"I think my heart forgot how to break." ME blurted out.
"Why would it forget?" Mama
We were in the kitchen. I was doing the dishes and Mama was Pyrex-ing the left over from our Mother's Day lunch.
"I don't know. It's unlike that time with HE, it doesn't feel painful." ME
"Anak, the heart knows exactly what it needs. Don't strain it to break if it's not what it needs right now. And don't pressure yourself to hurt too. Maybe you didn't love him as much as you thought you did - that's okay. You gave it a chance and I know how big that is for you." Mama
"I feel like a bad person for not hurting as much Ma." ME
"Perhaps you had let go even before you actually did. Don't think you're a bad person because of it. This is your reflex from a ton of heartaches in the past - which I also contributed to." Mama
"Thanks Ma. I know you're trying to make me feel better. I did give you a couple of heartaches din naman. Quits na tayo dun. It just feels like I'm betraying M." ME
"If there's anyone you should think of not betraying, it should be you." Mama
I gave a faint smile.
"Hey son, the fact that you're still thinking of of M means you care for him." Mama
"But not love him." ME
"Love is a loose concept son - you know that by now.
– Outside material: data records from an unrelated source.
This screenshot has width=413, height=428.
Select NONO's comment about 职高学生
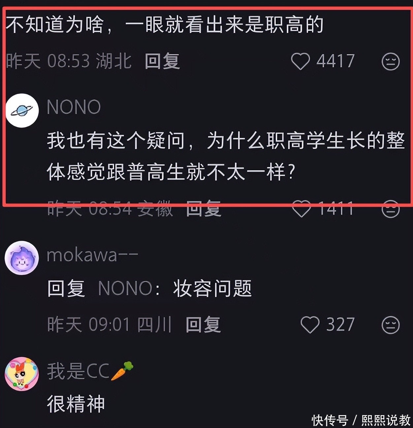pos(226,156)
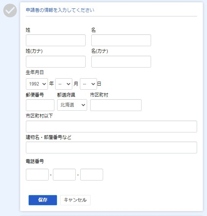Image resolution: width=207 pixels, height=216 pixels.
Task: Focus the 姓 last name field
Action: [56, 40]

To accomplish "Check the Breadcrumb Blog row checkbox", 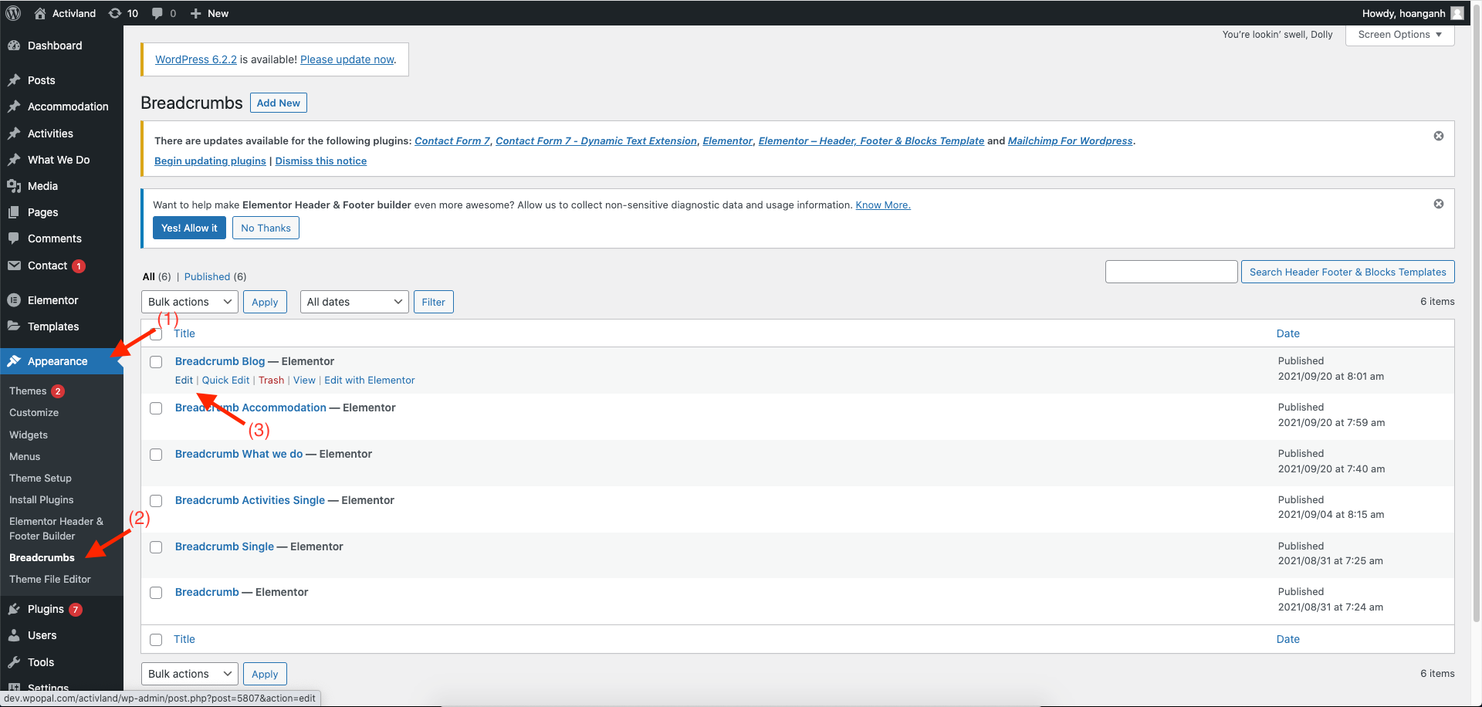I will pyautogui.click(x=156, y=362).
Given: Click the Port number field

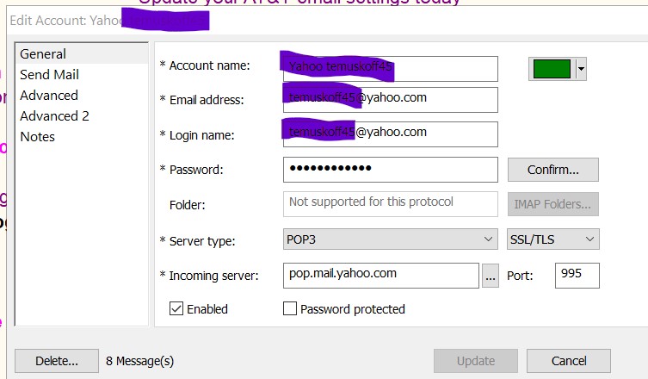Looking at the screenshot, I should (577, 276).
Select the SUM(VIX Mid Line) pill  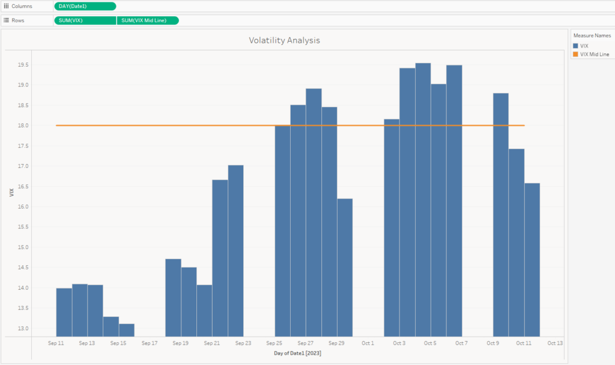(148, 20)
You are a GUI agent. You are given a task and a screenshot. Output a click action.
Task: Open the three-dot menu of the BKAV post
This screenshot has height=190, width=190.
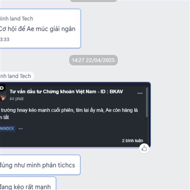(x=140, y=93)
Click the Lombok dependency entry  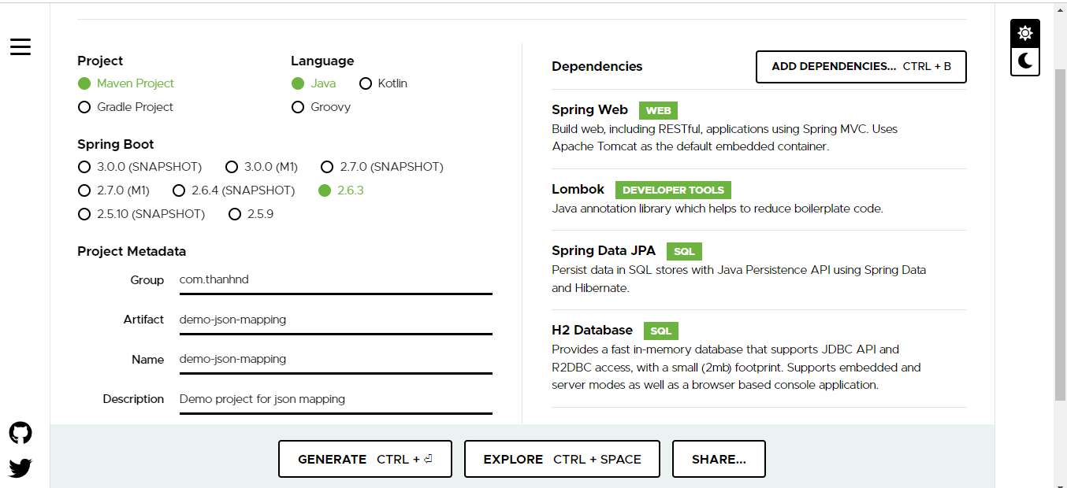[578, 190]
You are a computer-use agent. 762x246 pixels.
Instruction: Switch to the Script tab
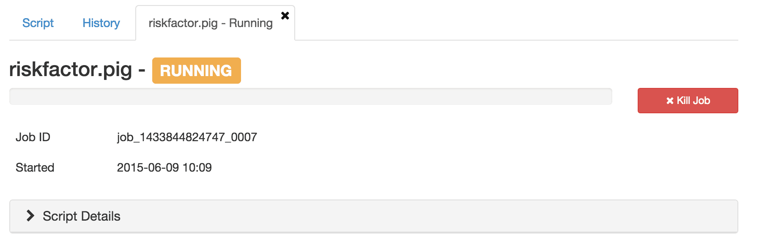click(x=38, y=23)
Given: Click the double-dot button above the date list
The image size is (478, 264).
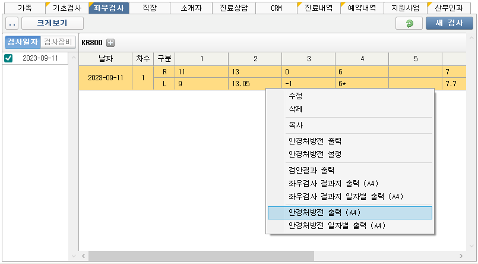Looking at the screenshot, I should tap(12, 24).
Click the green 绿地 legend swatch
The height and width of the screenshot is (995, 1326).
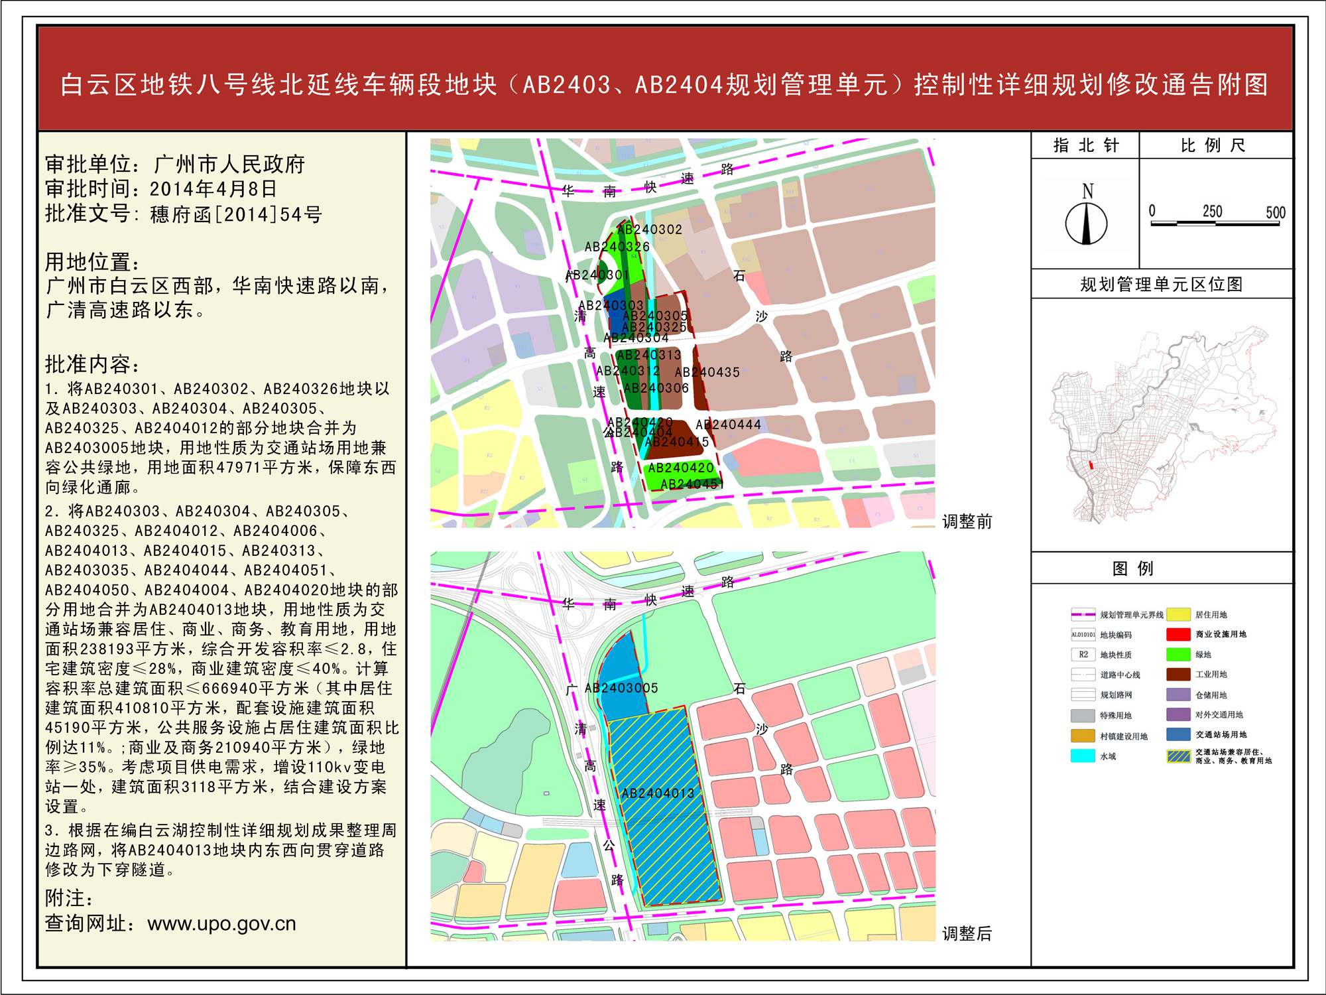pyautogui.click(x=1178, y=654)
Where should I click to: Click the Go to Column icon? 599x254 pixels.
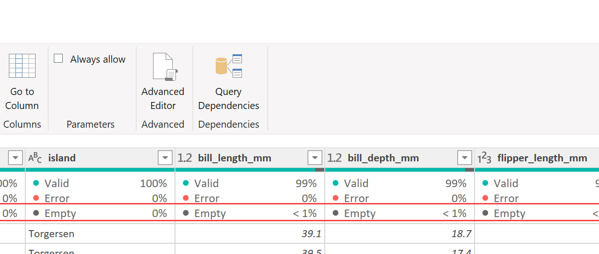[x=22, y=66]
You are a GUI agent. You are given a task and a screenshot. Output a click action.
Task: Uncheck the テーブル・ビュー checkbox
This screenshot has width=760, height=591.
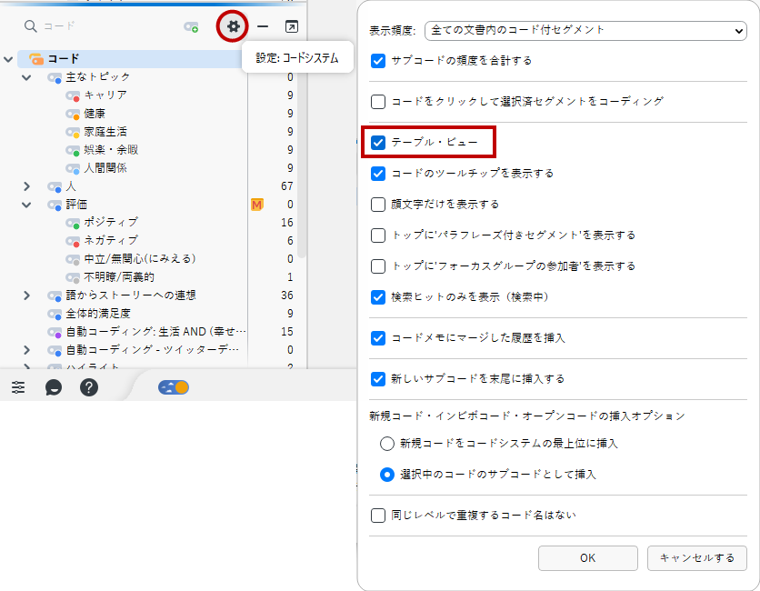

It doesn't mean that all love is the same. It also doesn't mean that if you love HE differently than M, that it's not special too. Talaga naman that we don't love the same way twice - but it's still love son. Love is love and they're all equally important." Mama
Mama gave me a tight hug. And I knew, of all the things - this, right here, is what I needed the most. This is all I need. She's all I'll always need.
P.S. Belated Happy Mama's Day to your mom/s. Whoever you are that's reading this.